▸ TASK MATERIAL
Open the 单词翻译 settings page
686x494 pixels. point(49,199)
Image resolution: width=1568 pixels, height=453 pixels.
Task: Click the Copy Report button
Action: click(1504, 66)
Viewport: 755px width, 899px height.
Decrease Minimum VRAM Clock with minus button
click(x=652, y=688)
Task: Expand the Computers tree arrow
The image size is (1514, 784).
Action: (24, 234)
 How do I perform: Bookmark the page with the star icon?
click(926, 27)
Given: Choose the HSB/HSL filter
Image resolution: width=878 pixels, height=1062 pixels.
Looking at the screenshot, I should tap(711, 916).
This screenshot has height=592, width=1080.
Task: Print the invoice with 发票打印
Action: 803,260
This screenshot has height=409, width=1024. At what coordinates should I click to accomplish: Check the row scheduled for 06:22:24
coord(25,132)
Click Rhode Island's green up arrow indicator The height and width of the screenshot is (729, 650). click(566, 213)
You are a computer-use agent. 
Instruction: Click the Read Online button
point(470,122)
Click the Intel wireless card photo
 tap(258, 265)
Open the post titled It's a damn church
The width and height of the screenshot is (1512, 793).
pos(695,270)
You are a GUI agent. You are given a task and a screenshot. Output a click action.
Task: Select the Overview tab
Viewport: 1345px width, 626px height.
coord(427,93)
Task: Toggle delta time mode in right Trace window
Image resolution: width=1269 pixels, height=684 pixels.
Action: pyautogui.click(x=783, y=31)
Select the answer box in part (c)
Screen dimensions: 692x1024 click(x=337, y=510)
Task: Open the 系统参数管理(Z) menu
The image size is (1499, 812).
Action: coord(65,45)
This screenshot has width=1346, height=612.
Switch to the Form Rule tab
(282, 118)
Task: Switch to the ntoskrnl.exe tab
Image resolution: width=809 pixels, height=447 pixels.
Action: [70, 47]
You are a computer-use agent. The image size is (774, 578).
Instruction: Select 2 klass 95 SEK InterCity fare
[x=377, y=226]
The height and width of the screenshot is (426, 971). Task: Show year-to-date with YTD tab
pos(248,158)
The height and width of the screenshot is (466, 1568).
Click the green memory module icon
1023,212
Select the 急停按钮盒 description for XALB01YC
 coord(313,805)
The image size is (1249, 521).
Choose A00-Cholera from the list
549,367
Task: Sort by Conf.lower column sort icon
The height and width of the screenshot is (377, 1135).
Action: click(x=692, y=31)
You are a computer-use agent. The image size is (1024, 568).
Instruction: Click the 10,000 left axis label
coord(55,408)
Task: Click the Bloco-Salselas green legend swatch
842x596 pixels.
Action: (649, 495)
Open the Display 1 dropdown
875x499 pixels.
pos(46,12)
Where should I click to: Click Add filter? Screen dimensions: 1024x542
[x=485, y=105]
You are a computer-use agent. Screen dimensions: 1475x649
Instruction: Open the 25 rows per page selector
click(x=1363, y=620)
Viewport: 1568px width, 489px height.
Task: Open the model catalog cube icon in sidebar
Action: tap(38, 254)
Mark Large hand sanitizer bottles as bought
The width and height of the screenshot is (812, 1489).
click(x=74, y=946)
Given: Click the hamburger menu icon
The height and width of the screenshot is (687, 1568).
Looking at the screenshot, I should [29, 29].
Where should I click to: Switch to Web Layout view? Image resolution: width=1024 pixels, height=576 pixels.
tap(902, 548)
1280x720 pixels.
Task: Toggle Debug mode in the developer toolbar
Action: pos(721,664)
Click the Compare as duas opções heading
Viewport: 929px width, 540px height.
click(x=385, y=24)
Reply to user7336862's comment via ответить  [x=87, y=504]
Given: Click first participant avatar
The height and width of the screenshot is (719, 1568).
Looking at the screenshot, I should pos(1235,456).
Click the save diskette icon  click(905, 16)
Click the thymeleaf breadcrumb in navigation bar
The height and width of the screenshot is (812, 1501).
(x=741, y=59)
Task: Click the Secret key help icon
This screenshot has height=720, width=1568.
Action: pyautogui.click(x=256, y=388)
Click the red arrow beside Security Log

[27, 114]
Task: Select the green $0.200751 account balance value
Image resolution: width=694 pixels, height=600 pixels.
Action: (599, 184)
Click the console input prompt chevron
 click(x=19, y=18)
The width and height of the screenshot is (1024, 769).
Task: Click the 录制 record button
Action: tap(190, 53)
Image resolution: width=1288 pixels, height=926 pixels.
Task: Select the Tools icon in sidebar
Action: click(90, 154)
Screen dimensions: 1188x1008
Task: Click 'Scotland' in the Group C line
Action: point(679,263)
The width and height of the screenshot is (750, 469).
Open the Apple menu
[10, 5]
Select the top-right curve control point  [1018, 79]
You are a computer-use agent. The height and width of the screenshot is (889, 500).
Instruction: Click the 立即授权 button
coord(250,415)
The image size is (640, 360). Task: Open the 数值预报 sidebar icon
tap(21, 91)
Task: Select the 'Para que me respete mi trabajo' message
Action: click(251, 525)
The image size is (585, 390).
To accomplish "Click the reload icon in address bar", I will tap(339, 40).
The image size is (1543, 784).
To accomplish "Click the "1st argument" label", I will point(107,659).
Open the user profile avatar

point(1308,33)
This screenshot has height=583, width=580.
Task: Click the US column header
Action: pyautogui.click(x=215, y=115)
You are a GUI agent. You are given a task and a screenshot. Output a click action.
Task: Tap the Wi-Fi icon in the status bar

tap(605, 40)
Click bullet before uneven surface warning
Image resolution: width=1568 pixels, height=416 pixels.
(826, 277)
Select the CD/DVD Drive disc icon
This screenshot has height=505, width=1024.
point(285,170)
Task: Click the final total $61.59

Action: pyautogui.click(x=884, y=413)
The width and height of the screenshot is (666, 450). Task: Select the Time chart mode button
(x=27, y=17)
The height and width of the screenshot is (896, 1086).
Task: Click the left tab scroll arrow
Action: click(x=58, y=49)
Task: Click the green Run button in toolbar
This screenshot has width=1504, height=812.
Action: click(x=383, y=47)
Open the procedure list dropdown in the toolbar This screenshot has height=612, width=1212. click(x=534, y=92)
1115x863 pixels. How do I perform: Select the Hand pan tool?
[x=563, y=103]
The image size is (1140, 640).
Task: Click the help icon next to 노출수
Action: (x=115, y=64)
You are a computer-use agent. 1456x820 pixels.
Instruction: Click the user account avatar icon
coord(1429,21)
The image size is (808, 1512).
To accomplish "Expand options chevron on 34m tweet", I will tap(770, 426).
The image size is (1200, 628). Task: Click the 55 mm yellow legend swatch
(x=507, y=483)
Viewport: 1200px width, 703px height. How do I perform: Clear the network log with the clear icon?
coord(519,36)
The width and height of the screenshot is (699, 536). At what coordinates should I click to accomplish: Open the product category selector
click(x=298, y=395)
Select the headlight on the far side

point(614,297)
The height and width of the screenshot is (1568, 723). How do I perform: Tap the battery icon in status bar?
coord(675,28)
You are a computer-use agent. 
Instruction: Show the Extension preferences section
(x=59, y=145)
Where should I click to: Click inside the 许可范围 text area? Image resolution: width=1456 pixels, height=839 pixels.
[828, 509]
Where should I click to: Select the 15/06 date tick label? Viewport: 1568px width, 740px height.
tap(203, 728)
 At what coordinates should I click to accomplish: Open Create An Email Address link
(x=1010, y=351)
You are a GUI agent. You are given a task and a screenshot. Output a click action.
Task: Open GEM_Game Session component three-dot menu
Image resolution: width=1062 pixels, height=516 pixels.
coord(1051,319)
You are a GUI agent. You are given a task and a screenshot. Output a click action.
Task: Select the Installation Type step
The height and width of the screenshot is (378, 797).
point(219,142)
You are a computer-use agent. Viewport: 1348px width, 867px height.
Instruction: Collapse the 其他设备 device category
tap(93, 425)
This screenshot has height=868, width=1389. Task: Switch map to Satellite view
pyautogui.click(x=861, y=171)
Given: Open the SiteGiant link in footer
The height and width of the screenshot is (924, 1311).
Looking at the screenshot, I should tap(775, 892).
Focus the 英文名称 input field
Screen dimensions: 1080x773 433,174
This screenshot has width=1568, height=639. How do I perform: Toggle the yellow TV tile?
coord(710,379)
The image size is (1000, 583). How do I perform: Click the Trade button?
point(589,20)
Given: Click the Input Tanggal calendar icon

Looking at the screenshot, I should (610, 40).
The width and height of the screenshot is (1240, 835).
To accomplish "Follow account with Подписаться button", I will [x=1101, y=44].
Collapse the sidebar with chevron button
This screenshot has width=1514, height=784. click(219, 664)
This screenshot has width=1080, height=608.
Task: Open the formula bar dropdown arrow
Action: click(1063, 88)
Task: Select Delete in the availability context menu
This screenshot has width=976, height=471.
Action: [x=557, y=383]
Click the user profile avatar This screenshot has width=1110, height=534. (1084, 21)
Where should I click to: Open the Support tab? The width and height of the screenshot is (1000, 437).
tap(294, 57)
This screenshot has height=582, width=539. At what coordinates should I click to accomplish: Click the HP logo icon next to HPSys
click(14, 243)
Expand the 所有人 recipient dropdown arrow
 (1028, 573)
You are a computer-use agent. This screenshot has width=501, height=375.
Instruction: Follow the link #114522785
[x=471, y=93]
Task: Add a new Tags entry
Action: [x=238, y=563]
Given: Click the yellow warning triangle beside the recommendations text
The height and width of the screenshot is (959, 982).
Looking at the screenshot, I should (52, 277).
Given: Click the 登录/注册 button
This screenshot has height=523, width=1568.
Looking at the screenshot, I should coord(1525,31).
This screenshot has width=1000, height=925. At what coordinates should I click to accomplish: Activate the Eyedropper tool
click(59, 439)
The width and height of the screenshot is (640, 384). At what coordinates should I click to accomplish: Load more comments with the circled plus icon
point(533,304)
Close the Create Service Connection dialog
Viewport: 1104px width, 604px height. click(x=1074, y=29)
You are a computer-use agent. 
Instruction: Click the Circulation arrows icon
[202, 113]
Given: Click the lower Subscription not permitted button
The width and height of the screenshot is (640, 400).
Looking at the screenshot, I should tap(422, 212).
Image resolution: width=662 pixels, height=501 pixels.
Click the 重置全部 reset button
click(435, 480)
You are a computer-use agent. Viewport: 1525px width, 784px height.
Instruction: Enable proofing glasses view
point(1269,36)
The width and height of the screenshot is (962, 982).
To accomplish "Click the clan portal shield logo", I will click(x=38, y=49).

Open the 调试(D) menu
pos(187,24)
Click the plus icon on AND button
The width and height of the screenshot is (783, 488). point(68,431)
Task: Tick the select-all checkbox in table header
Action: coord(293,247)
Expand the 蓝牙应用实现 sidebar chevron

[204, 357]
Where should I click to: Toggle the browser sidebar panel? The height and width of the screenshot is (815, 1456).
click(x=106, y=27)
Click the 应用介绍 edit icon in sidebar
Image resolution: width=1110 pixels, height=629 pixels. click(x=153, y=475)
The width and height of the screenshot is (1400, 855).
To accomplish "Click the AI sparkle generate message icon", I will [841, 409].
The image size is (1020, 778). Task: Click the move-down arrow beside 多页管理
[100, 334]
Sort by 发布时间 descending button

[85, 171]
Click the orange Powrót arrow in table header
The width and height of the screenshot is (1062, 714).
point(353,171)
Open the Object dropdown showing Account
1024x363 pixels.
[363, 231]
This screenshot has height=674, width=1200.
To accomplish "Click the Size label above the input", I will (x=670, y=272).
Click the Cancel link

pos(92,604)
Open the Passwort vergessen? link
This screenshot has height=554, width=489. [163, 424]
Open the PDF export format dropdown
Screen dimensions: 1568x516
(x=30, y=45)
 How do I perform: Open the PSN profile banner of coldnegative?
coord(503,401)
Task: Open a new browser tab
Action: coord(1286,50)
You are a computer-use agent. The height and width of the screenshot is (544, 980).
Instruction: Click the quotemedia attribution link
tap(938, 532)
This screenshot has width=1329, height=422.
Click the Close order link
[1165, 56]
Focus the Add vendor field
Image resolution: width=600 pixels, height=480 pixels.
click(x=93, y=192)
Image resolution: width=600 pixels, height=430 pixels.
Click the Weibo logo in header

▸ PROBLEM TO SOLVE
Copy whichever lines in the listing above hold "warning".

▸ REPLY TO THE TASK
Click bullet before uneven surface warning
Given: Click the yellow warning triangle beside the recommendations text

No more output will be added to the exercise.